It hurts so much that my heart ache.
Why is it happening this way? I am coming close to what I have dream of but I am being melancholy about it. Where is the enthusiastic iDa?
I don’t fancy goodbyes. I hate farewell.
But what is there left if i stay? I will suffer more, will I?
I will be in the waiting-mode. Wondering what & why. I hate to say, ‘I should have done this’ in the future. But at the same time, I hate to say ‘I hate myself for losing this’.
Only if the said doesn’t appear in my life. But at the same time, I cherished the tad moments invested for the past few months.
Argh. life is unfair. How am I going to go around about it? I want both. I am greedy. I want both.
I’ve been wishful thinking of both but why does it has to come at the same time?
I hate to choose.
So I am wishing/praying hard that both will come to me. The one I leave behind will find/come to me when I’m pursuing the other. amen.
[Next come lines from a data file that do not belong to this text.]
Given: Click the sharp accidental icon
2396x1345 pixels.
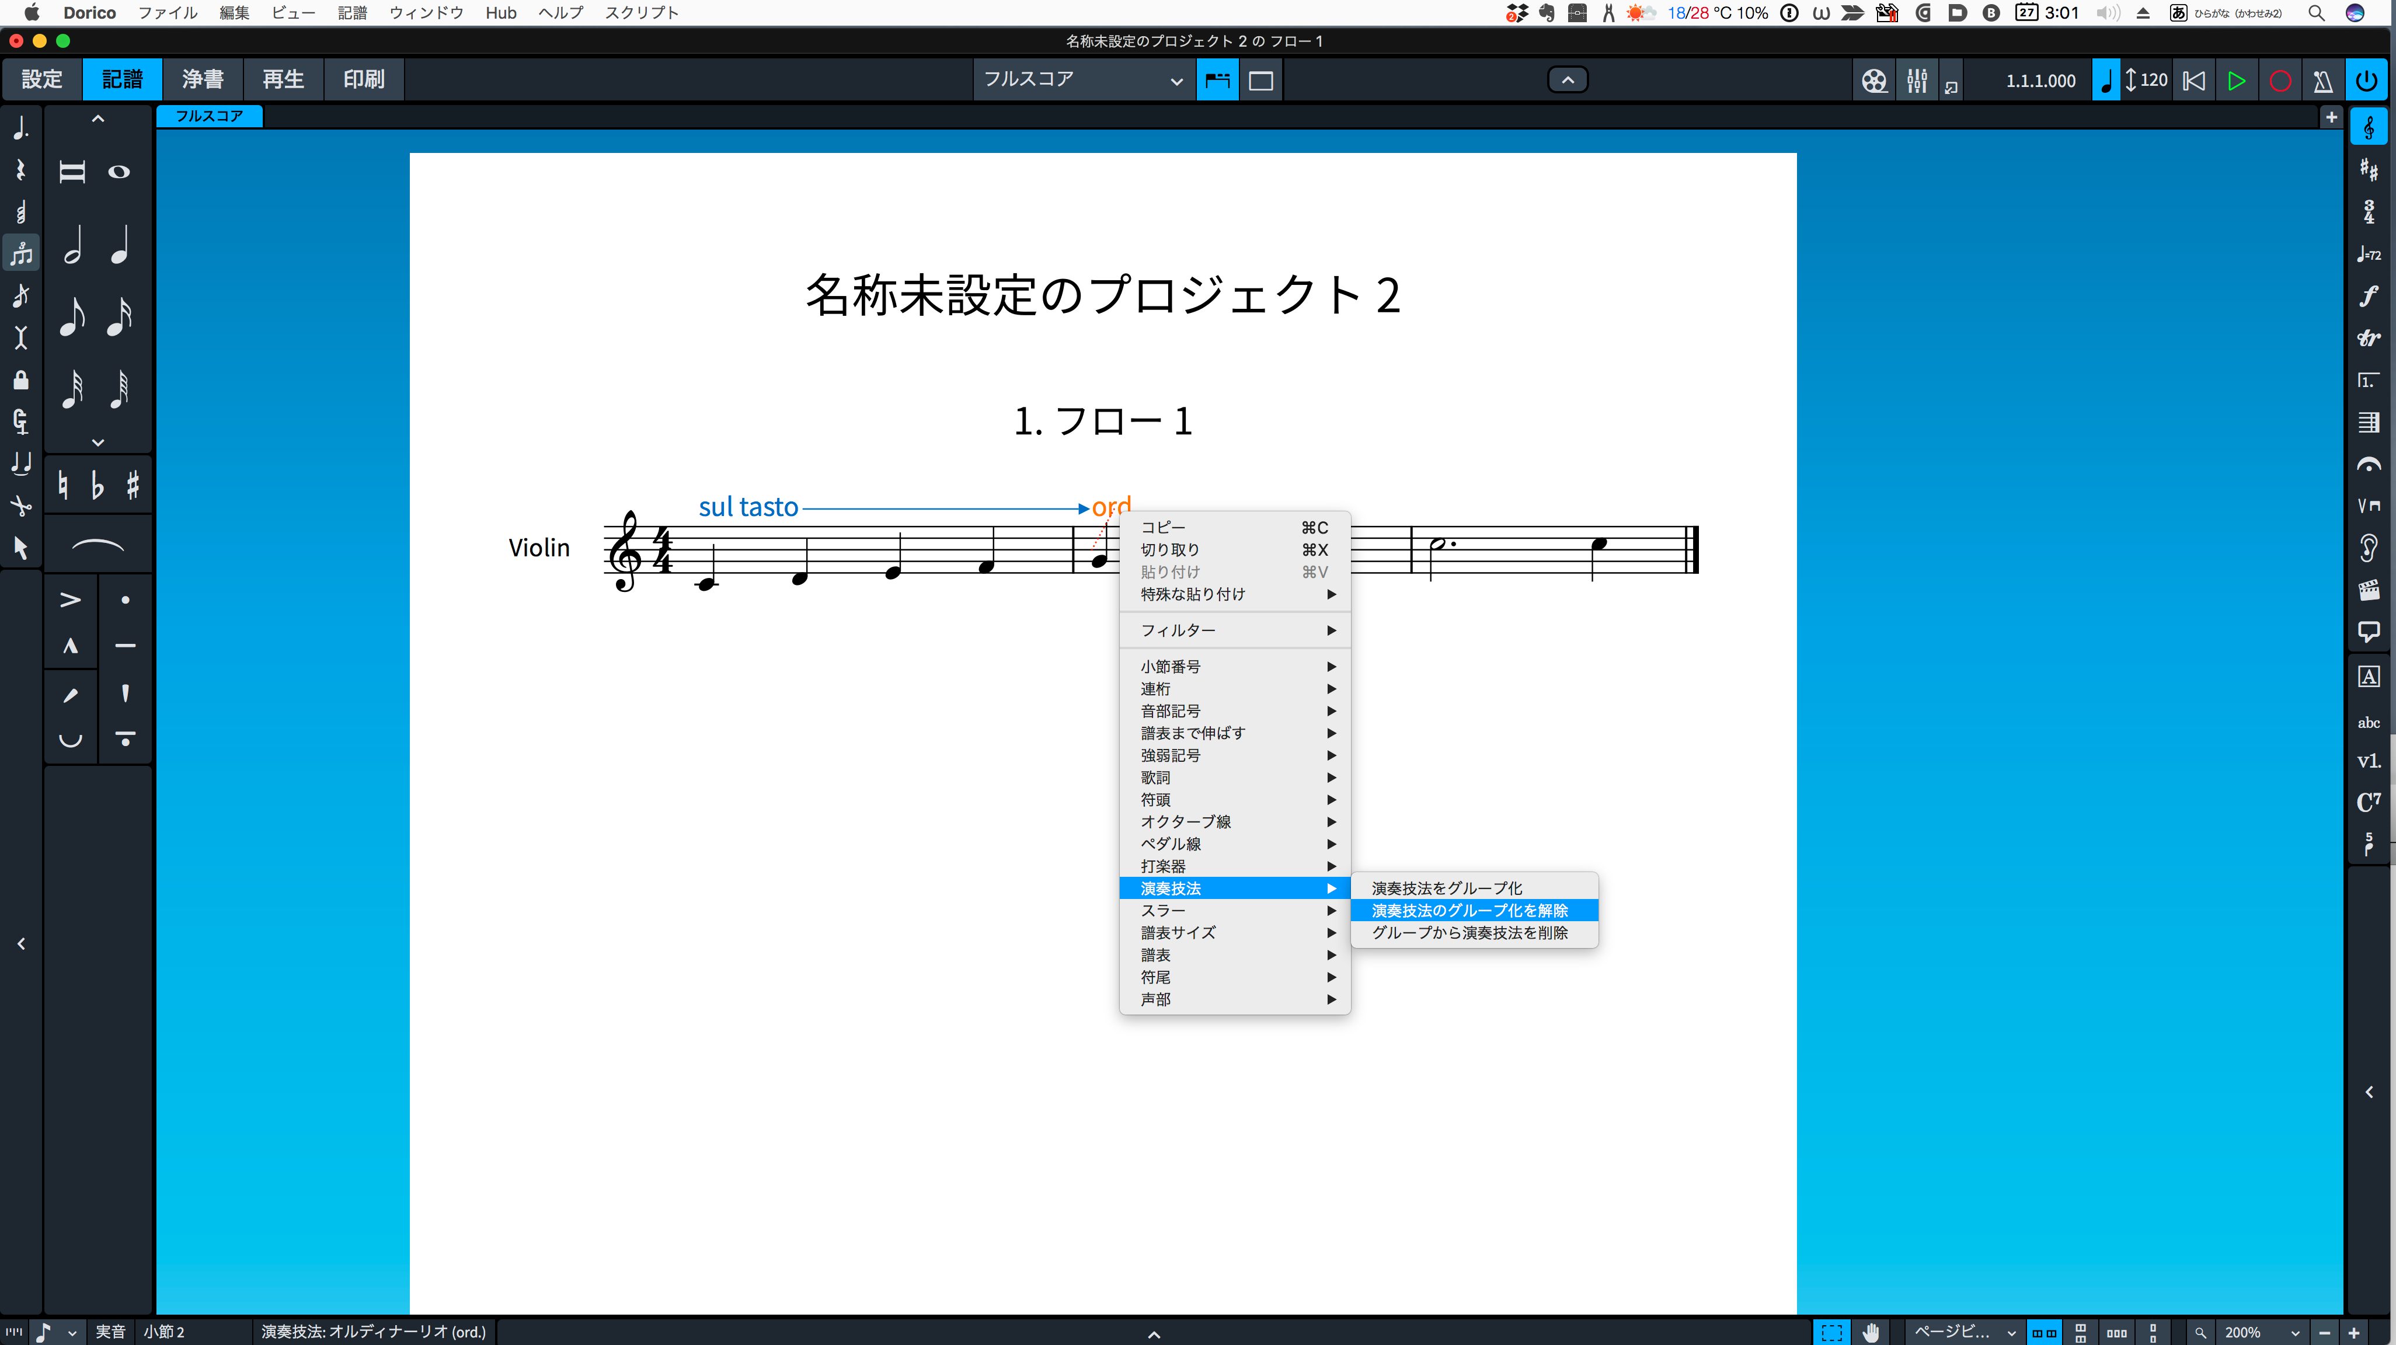Looking at the screenshot, I should click(133, 485).
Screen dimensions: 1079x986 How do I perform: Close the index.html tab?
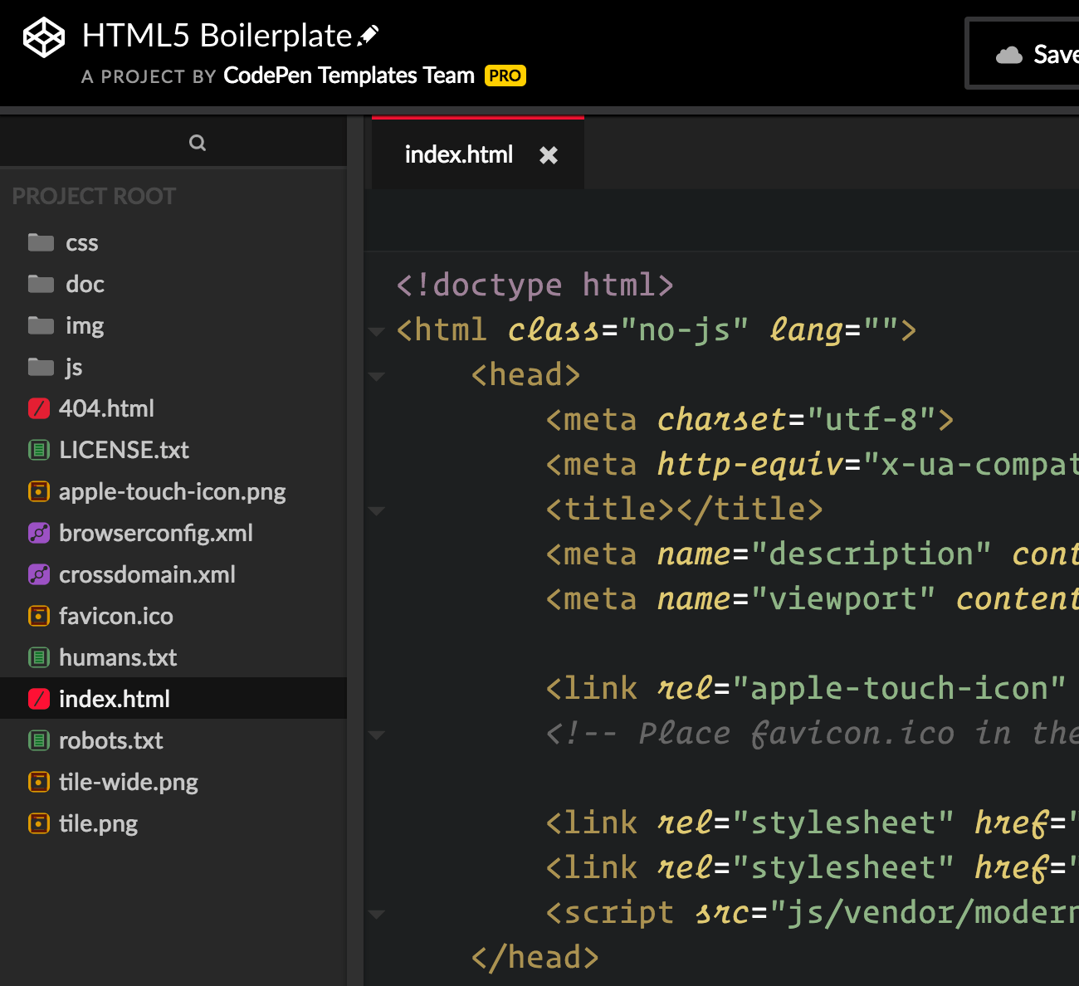tap(549, 154)
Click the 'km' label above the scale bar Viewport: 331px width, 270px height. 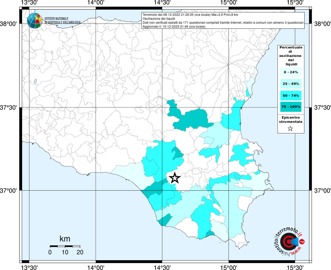(65, 239)
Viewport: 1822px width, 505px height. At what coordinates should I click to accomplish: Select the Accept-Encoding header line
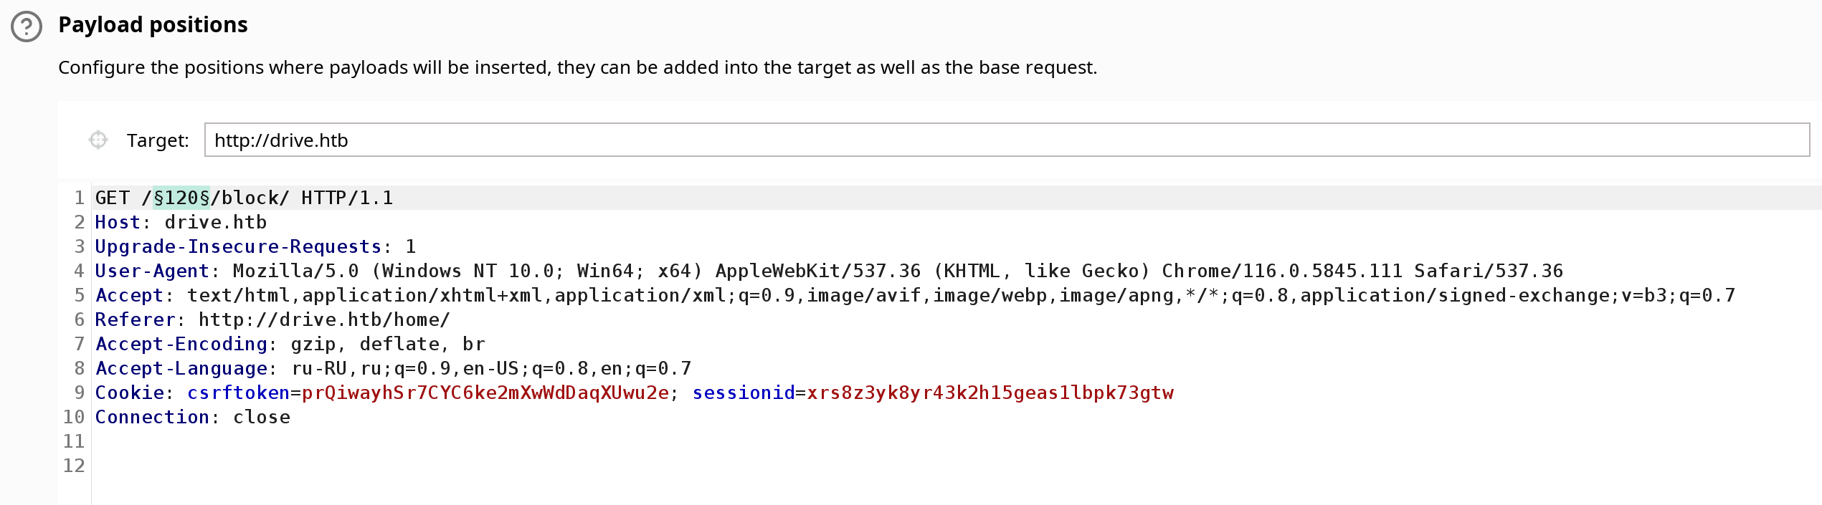click(x=290, y=344)
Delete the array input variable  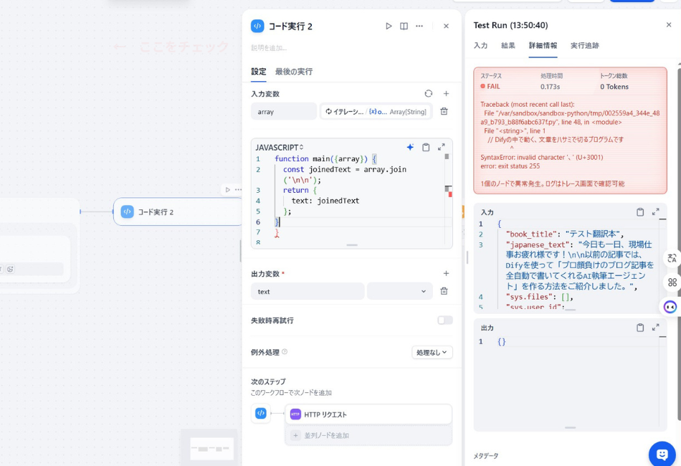click(444, 111)

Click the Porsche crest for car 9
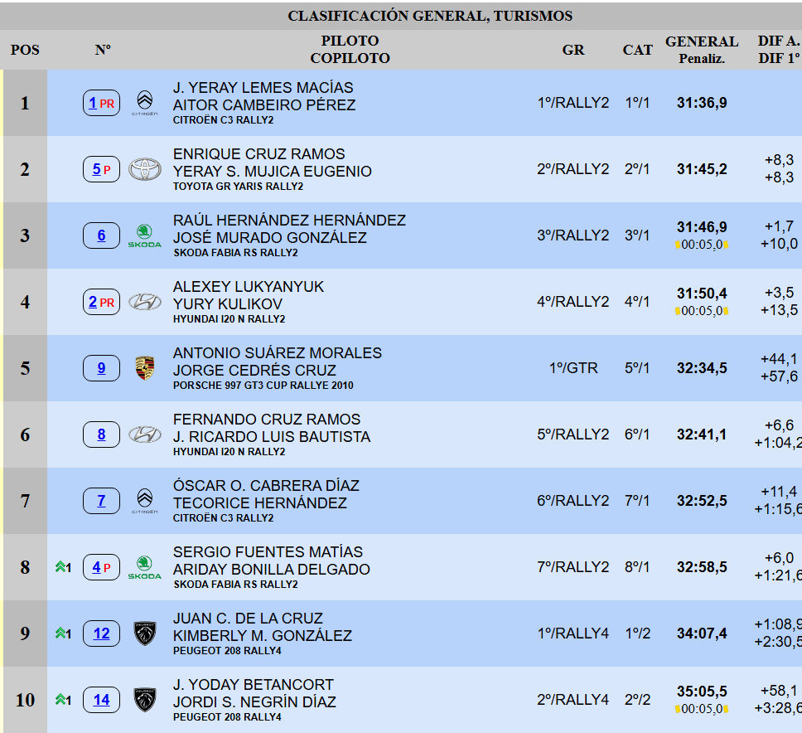(144, 368)
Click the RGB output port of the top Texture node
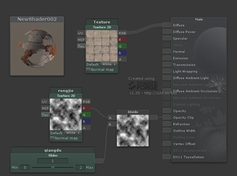 coord(122,33)
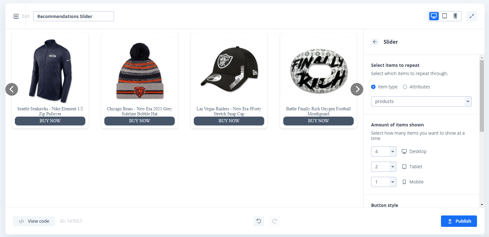Viewport: 489px width, 237px height.
Task: Open the Mobile item count dropdown
Action: (384, 182)
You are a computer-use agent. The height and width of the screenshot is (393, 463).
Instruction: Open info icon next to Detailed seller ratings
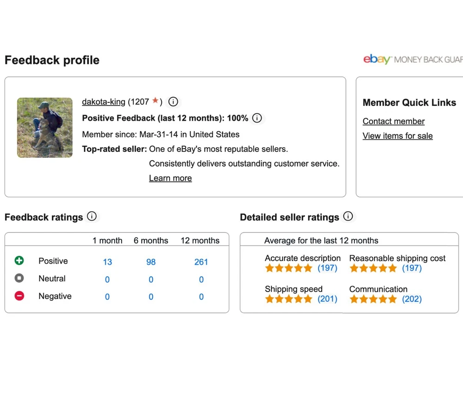(x=348, y=216)
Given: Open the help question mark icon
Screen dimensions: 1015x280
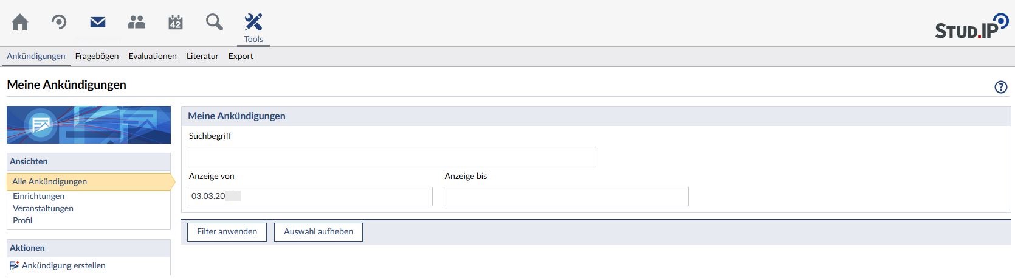Looking at the screenshot, I should [x=1000, y=87].
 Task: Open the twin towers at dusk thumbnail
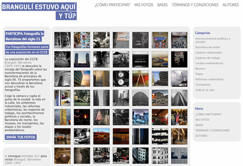point(82,59)
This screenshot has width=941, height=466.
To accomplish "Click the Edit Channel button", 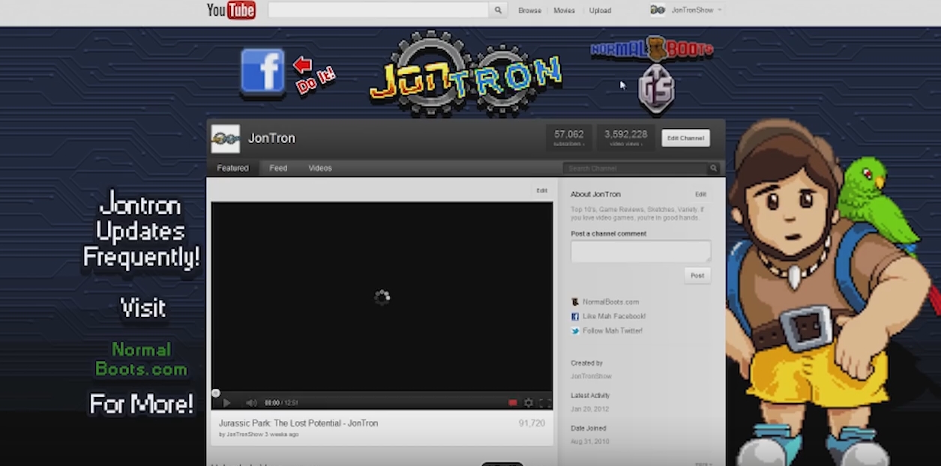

On the other note, the official Project/Study hand-over will be at 3 pm today. I am still trying to draft additional information letter for one of my EIA project. heh. So much of being too dedicative aye?
Today would be my last day visit to Core Fitness too. Ah I am soooooo going to miss everyone there! *cries*
… and I have yet to pack my stuff to Penang. Blame it on procrastination habit I pick up from here. ha,ha.
p/s : Remember what I said to the great one before moving back to KK? I said, good night. Not good bye.
This time, I neither said good-bye nor good night. hmmm.